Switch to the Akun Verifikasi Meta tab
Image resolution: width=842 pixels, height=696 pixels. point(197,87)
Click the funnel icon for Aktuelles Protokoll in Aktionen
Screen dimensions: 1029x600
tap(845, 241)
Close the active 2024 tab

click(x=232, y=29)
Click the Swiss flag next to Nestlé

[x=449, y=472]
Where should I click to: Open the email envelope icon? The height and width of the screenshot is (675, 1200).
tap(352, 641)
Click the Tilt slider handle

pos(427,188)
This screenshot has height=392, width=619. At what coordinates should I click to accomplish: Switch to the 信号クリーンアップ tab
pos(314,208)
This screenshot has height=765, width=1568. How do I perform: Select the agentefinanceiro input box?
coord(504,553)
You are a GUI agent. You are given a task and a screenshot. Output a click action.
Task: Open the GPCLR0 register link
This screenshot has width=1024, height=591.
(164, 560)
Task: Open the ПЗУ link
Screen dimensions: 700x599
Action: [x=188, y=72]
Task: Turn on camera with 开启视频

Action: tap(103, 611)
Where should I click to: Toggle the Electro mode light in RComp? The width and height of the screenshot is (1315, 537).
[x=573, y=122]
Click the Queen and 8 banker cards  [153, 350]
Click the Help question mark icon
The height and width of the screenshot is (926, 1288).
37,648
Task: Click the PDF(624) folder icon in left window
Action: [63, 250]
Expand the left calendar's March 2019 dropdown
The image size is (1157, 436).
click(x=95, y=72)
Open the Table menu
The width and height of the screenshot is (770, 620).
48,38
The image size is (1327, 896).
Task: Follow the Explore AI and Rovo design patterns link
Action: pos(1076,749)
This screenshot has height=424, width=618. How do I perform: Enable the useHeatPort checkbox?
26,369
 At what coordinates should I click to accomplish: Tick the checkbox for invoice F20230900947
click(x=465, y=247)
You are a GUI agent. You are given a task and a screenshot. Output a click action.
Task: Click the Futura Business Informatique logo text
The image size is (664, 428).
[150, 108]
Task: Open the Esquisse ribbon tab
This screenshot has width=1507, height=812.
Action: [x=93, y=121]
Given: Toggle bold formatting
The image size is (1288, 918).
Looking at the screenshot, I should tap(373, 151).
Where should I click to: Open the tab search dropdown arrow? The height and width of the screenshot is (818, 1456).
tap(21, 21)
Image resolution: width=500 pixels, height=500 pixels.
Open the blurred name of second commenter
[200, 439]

→ The task
Please transcribe only the portion of the material that starts at the line containing "Given: Toggle bold formatting" and runs through its last line, inclusive, exactly as given.

→ Answer to this task
Given: Toggle bold formatting
The image size is (1288, 918).
Looking at the screenshot, I should tap(373, 151).
Where should I click to: Open the tab search dropdown arrow? The height and width of the screenshot is (818, 1456).
tap(21, 21)
Image resolution: width=500 pixels, height=500 pixels.
Open the blurred name of second commenter
[200, 439]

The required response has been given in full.